FIG. 4 is a graph showing the relationship between the (Cr/Mn) ratio, i.e., the ratio of Cr acting to improve both harden ability and high-temperature strength to Mn acting to promote creep embrittlement, and the creep embrittlement rate for the rupture strength on condition of 538° C.×10⁵ hours. The notch rupture test on the steel samples of the invention except for No. 14 is still continued. Though not plotted in the graph, the sample No. 24 has a high (Cr/Mn) ratio of 95 and shows the notch weakening effect. The creep rupture strength has a general tendency to increase as the (Cr/Mn) ratio increases. The notch rupture strength is reduced at the (Cr/Mn) ratio of not more than 3.5 and not less than 14, and therefore the range of the (Cr/Mn) ratio for the steel of the invention is preferably set as mentioned above from the viewpoint of creep embrittlement.

FIG. 5 is a graph showing the relationship between the Ni amount and creep rupture strength on condition of 538° C.×10⁵ hours. As compared with the comparative steel having the Mn amount of 0.81-1.20%, the steel of the invention having the Mn amount of 0.05-0.5% exhibits high creep rupture strength when the Ni amount is in a specific range of 0.5-1.5%. Further, the creep rupture strength of any kind of heat resisting steel is reduced as the Ni amount increases. In particular, maximum creep rupture strength is obtained at the Mn amount of 0.2%. It is therefore understood that high creep rupture strength is obtained at the Mn amount of 0.15-0.35%.

To examine embrittlement characteristics of the steel sample No. 3 of the invention and the comparative steel sample No. 26 (currently used for a high-pressure steam rotor), 50%-FATT was measured by making an impact test at 20° C. on the samples before and after being subjected to an embrittlement process of holding each sample under conditions of 500° C.×3000 hours. FATT of the comparative steel sample No. 26 was changed from 95° C. before the embrittlement process to 128° C. (ΔFATT=33CC) after the embrittlement process. Thus, the embrittlement process increased FATT (namely, accelerated embrittlement). In contrast, it was confirmed that FATT of the steel sample No. 3 of the invention was the same, i.e., 103° C., before and after the embrittlement process, and the steel of the invention showed substantially no embrittlement.

FIG. 6 is a graph showing the relationship between the Mn amount and the creep rupture strength on condition of 538° C.×10⁵ hours.
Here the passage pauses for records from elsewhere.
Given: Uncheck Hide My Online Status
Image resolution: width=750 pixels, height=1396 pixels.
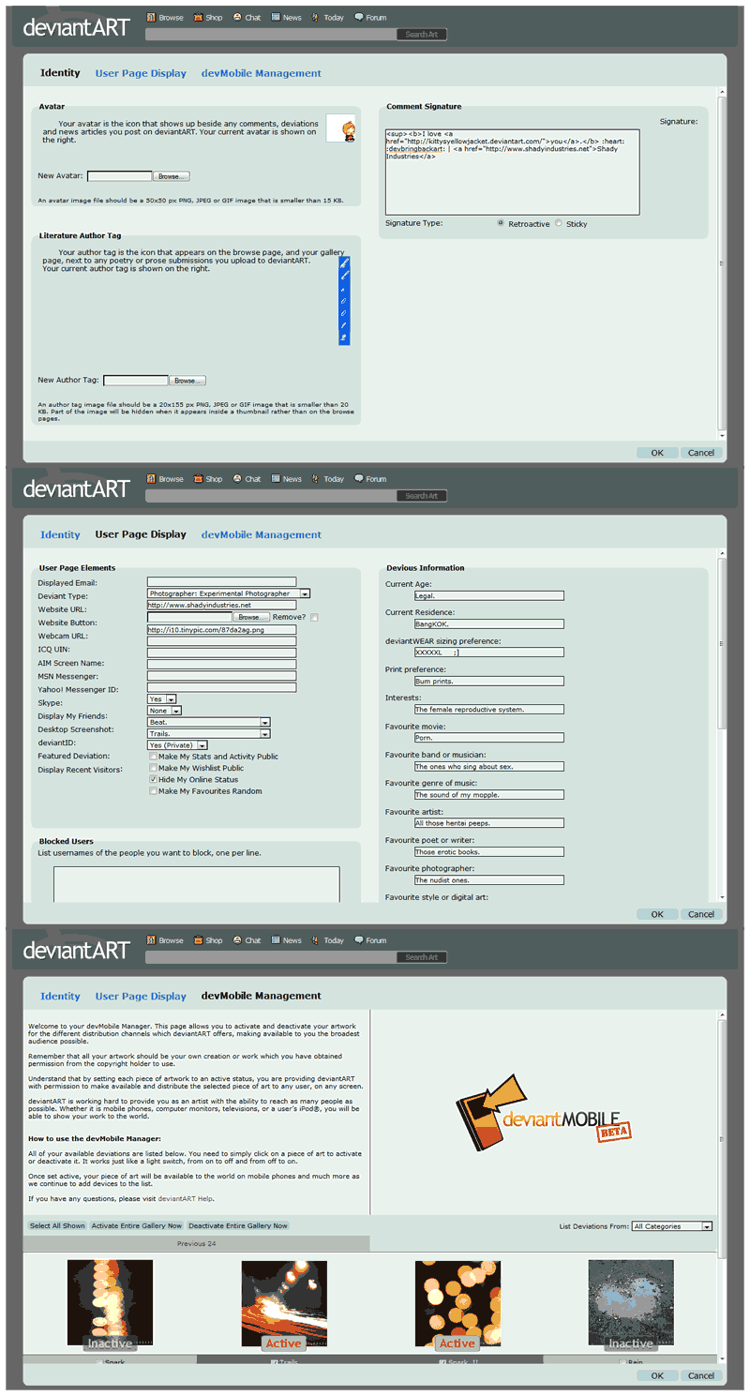Looking at the screenshot, I should coord(154,779).
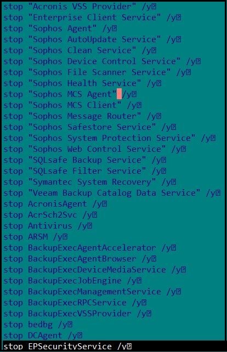This screenshot has width=227, height=352.
Task: Select the BackupExecAgentAccelerator line
Action: [x=90, y=248]
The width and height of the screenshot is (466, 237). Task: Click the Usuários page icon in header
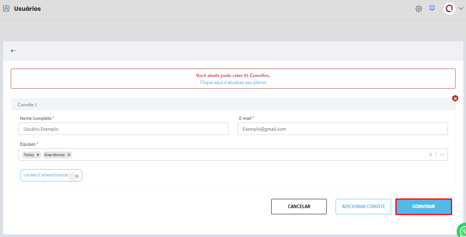[x=6, y=8]
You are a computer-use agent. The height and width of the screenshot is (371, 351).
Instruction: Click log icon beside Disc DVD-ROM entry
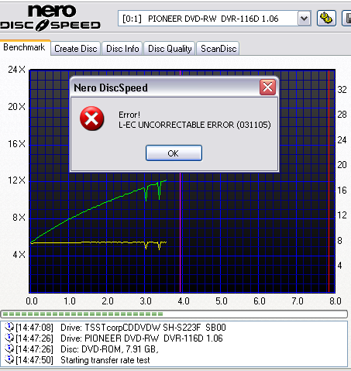[x=9, y=349]
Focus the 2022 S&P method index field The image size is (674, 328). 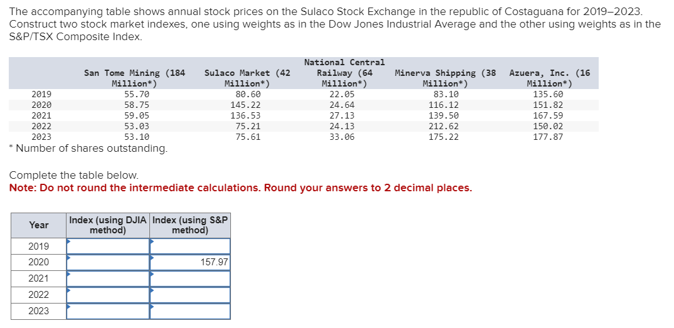190,295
The steel of the invention exhibits high creep rupture strength when the Mn amount is in a specific range of 0.05-0.5%. In particular, at any Ni amount, maximum creep rupture strength is obtained when the Mn amount is 0.15-0.35%. Further, the highest creep rupture strength is obtained when the Ni amount of 0.7-0.8%.

FIG. 7 is a graph showing the relationship between the Mn amount and the creep embrittlement rate, i.e., the ratio of (rupture time of a notched sample/rupture time of a smooth gauge sample). The notch rupture test on the steel sample No. 14 of the invention is ended, but the notch rupture test on the other steel samples of the invention is still continued. The sample No. 24 having the Mn amount of 0.02% at a minimum level exhibits low notch rupture strength, and the samples having the Mn amounts of not less than 0.78% represented by No. 25 also exhibit low notch rupture strength. On the other hand, it is apparent that a high creep embrittlement rate of not less than 3 is obtained with the Mn amount range of 0.05-0.5% as defined in the present invention.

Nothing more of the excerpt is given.